The width of the BB is 68mm but I don't have cranks to measure the width - can I use any BB or does it have to be an ISIS one? Are there any kits that I could use that include a crank and BB? I'm in the UK.

The more budget friendly the better!

Thanks in advance!


----------



## mack_turtle (Jan 6, 2009)

use whatever BB fits the cranks you want to use. I would avoid ISIS bottom brackets and cranks. the bearings were not durable because of the design.


----------



## kdiddy (Jul 14, 2005)

I had one of the 2009 root beer colored ones. I used a SRAM GXP bottom bracket. Any threaded bottom bracket should work, you don't need to stick with the ISIS BB.


----------



## mack_turtle (Jan 6, 2009)

only use a GXP BB if you're using a crankset that fits it. RaceFace and Shimano cranks would not fit a GXP.

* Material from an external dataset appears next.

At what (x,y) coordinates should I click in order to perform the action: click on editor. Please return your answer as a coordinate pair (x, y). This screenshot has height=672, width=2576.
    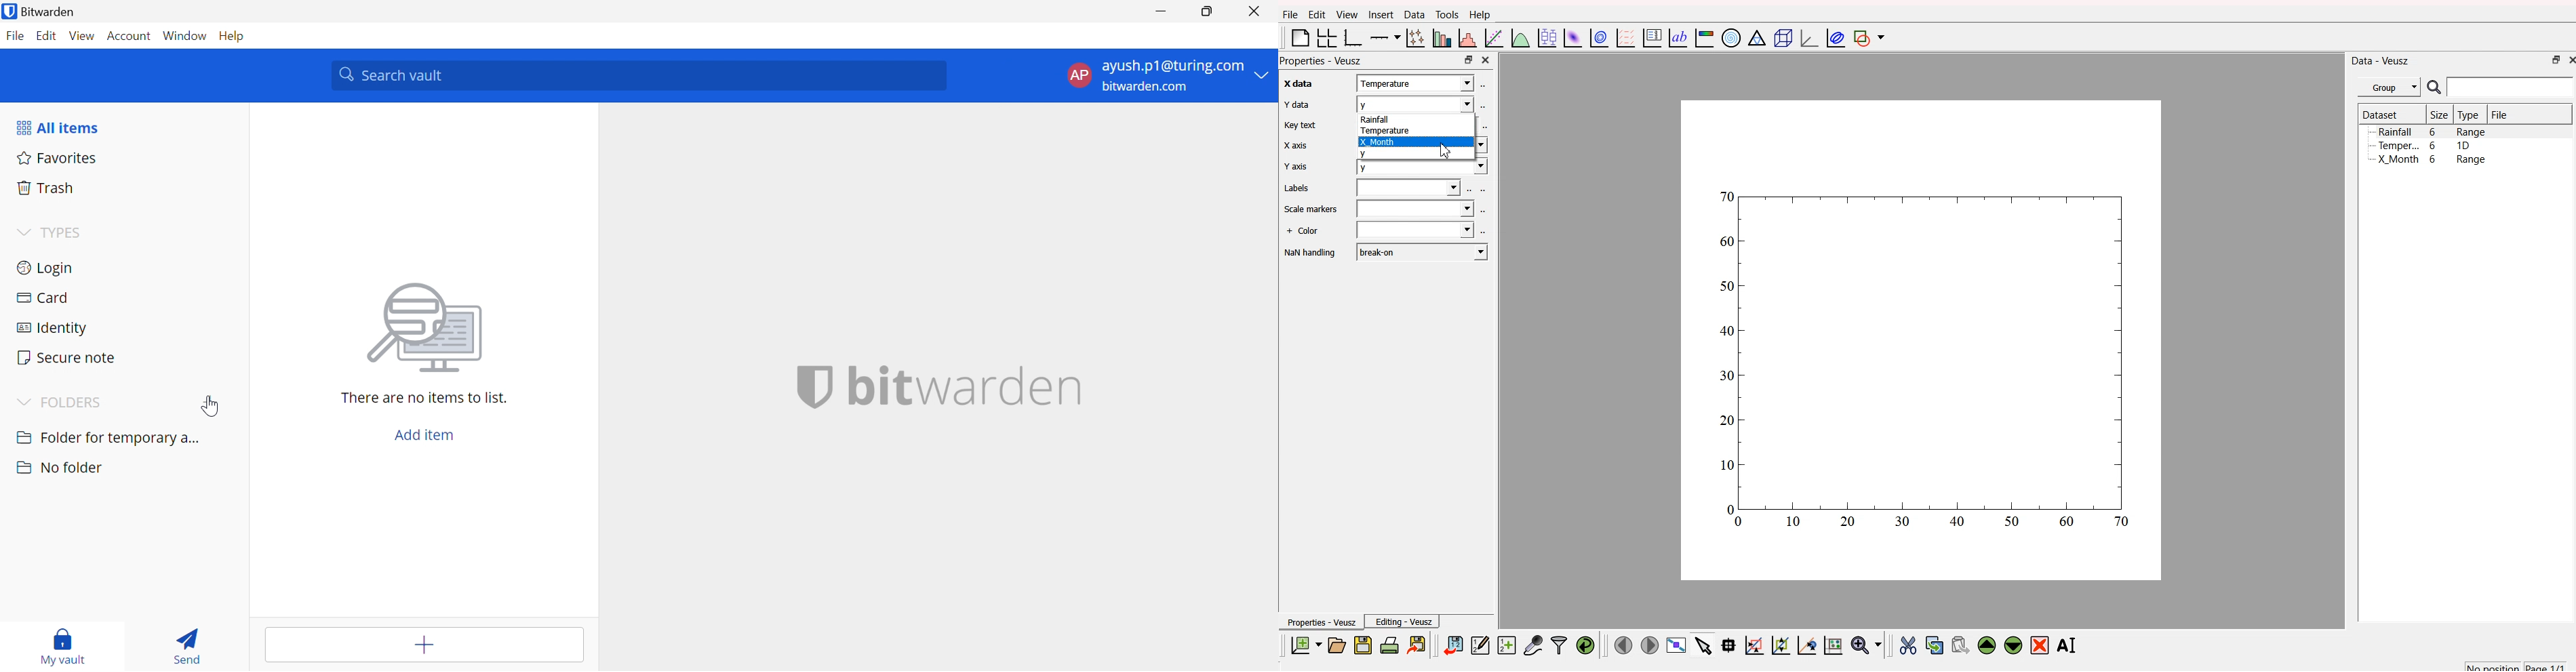
    Looking at the image, I should click on (1480, 643).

FWIW, you can use a Shimano BB with RaceFace cranks. that's how mine is set up.


----------



## 5XVT (May 8, 2020)

Thanks for the clarification and the ISIS BB reliability issues - I'll look at those SRAM GXP's cheers.


----------



## scottzg (Sep 27, 2006)

Grats on the score! Rigs are cool.


5XVT said:


> I'll look at those SRAM GXP's cheers.


That's not how it works. You buy cranks and use whatever BB they require. You have a BSA bb- people call it a threaded bb shell usually.

It's prudent to get a 2 piece crankset, rather than 3 piece, like isis. Isis is a terrible and dead format, and 3 piece saves you from having to think about spindle length.

It used to be 68mm = road and 72 = mtb, but there's a lot of cross pollination, like your rig. You can use bb spacers to fit a 72mm crank/bb to a 68mm frame. The spacers typically come with the bb, but you can get them from a shop if necessary.


----------



## 5XVT (May 8, 2020)

Forgive my uneducated approach, as I said its all new to me.. 

I'm currently having a look at a used FSA Comet 175mm crank which states its compatible with standard Shimano Hollowtech II type bottom bracket for a 68/73mm frame.

Is that a 2 piece or not?


----------



## seat_boy (May 16, 2006)

Before you spend any money on this bike, check carefully around the seat tube/top tube junction for cracks. Gary Fishers of this generation were notorious for cracking there.


----------



## 5XVT (May 8, 2020)

I will check it out, I'm in the process of stripping it down to bare alu so should be able to have a good look. Cheers for the heads up!


----------



## scottzg (Sep 27, 2006)

5XVT said:


> Forgive my uneducated approach, as I said its all new to me..
> 
> I'm currently having a look at a used FSA Comet 175mm crank which states its compatible with standard Shimano Hollowtech II type bottom bracket for a 68/73mm frame.
> 
> Is that a 2 piece or not?


Comet is a good, cheap 2pc crank. It may no longer be true, but older FSA cranks had a fractionally larger axle than shimano. You could use a shimano BB with a FSA crank, but it was a really bad idea. I like fsa BBs more than shimano anyway- no plastic bearing sleeve thingie.

2 vs 3 piece refers to if the axle is attached to a crank arm or if it's part of the BB.


----------



## accordvsick (Nov 26, 2020)

Do you know what kind of headset you will be going with? Is your year the integrated headset?


----------